Energy efficiency is producing the same or greater goods and services with less energy use. Imposing restrictive measures isn’t energy efficiency, but control policies looking to collect more taxes via fines.
The solution to a supply risk from Russia is to increase diversification and supply sources, not repression.
We can’t forget that the same politicians who tell Europeans that they must turn off lights, cut air conditioning, and reduce heating are the ones who decided to shut down nuclear plants, ban natural gas exploration, and introduce regulatory changes that have limited investment in domestic energy.
The solution is to close many more bilateral treaties and trade agreements with other natural gas suppliers, continue to develop wind and solar power, strengthen and extend the life of nuclear power plants, and develop our natural gas reserves, which is prohibited.
Imposing restrictive measures isn’t energy efficiency, but control.
Take the example of Spain. The government wants Spaniards to limit air conditioning and heating while the same administration created an unnecessary diplomatic conflict with Algeria, its largest gas supplier.
Spain is also the only country in Europe that is maintaining the schedule for closing nuclear power plants when even Germany is considering extending the useful life of its plants.
Germany created its own problem by shutting down nuclear plants and making its energy mix more volatile, intermittent, and expensive despite—or due to—more than 150 billion euros of subsidies. The average power price for households and small businesses in Germany has increased by more than 45 percent since 2006, according to the German Association of Energy and Water Industries (BDEW). More than half of the price paid by households is due to politically determined components, such as taxes, levies, and surcharges.
If we want to improve efficiency we must invest in technology, not multiply government spending that supposes a much higher energy consumption.
Government-imposed light and heating cuts will destroy the European Union economy with no relevant impact on Russia’s energy trade.
Temporarily and artificially limiting the demand for natural gas only harms the country that implements it and, at the same time, perpetuates long-term use: the economy contracts, but the energy mix doesn’t change.
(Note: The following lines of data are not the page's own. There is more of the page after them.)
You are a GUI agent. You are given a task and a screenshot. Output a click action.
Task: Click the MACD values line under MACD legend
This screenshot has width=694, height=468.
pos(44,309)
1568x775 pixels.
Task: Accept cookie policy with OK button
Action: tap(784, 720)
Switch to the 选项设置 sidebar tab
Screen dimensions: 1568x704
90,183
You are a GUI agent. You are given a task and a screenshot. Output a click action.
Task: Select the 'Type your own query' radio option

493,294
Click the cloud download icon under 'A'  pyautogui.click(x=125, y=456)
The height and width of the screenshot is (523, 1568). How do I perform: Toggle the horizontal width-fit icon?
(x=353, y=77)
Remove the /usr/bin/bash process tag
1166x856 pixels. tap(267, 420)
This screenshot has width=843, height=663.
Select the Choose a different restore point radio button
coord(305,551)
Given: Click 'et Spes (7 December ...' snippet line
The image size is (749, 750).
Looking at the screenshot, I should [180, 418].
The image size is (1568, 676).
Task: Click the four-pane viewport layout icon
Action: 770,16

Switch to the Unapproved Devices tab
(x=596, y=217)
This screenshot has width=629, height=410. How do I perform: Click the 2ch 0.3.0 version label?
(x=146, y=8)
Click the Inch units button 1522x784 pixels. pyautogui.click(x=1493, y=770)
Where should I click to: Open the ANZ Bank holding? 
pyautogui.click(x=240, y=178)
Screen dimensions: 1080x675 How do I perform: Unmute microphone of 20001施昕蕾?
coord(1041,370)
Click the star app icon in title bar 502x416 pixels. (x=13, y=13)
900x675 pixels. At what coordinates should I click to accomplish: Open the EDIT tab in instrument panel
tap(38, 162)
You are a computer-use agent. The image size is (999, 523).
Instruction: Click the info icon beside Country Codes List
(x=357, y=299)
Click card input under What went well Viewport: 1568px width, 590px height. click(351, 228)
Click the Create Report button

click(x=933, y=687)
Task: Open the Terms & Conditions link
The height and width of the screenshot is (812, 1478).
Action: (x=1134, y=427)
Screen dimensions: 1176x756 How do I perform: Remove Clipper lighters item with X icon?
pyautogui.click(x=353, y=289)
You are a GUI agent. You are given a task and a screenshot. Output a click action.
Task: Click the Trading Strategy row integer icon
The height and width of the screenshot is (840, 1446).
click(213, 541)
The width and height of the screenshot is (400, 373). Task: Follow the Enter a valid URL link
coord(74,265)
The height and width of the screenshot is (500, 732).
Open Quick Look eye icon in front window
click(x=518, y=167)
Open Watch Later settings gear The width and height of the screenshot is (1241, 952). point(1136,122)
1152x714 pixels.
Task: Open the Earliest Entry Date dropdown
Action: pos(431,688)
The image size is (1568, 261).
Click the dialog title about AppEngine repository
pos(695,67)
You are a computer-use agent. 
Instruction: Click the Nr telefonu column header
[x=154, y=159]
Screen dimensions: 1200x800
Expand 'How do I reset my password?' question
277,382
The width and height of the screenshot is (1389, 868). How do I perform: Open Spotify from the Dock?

Contracting Europe’s demand for natural gas has done nothing to the global supply-demand balance. The demand for natural gas in Europe fell by 10 percent in the first six months of 2022 according to the IEA, and the impact on the world energy market was negligible, even less on the price of European natural gas.
As I have mentioned, the European Union accounts for 549 bcm of global gas demand. China and the Asia Pacific region are 907 bcm, and global demand is 4,083 bcm according to the IEA. Artificially cutting 15 percent of European gas demand doesn’t amount to 2 percent of world demand and doesn’t reduce dependence on Russian gas at all.
In most cases, what governments calls “energy efficiency policies” are tax collection policies with no impact on efficiency.
In Europe, governments have created the problem: banning exploration and development of domestic resources, closing nuclear power plants, imposing heavy taxes on the companies that invest the most in solar and wind power, and introducing constant legal uncertainty in energy investment with random and harmful regulatory changes. The solution isn’t repression, it’s investment.
It doesn’t make any sense to force citizens to freeze from the cold in winter and suffocate from heat in summer while the European governments maintain enormous public spending programs and bloated administrations. That is huge power consumption.
If Europe wants to lower Russian imports, what it should do is stop putting limits and barriers on trade and investment in energy.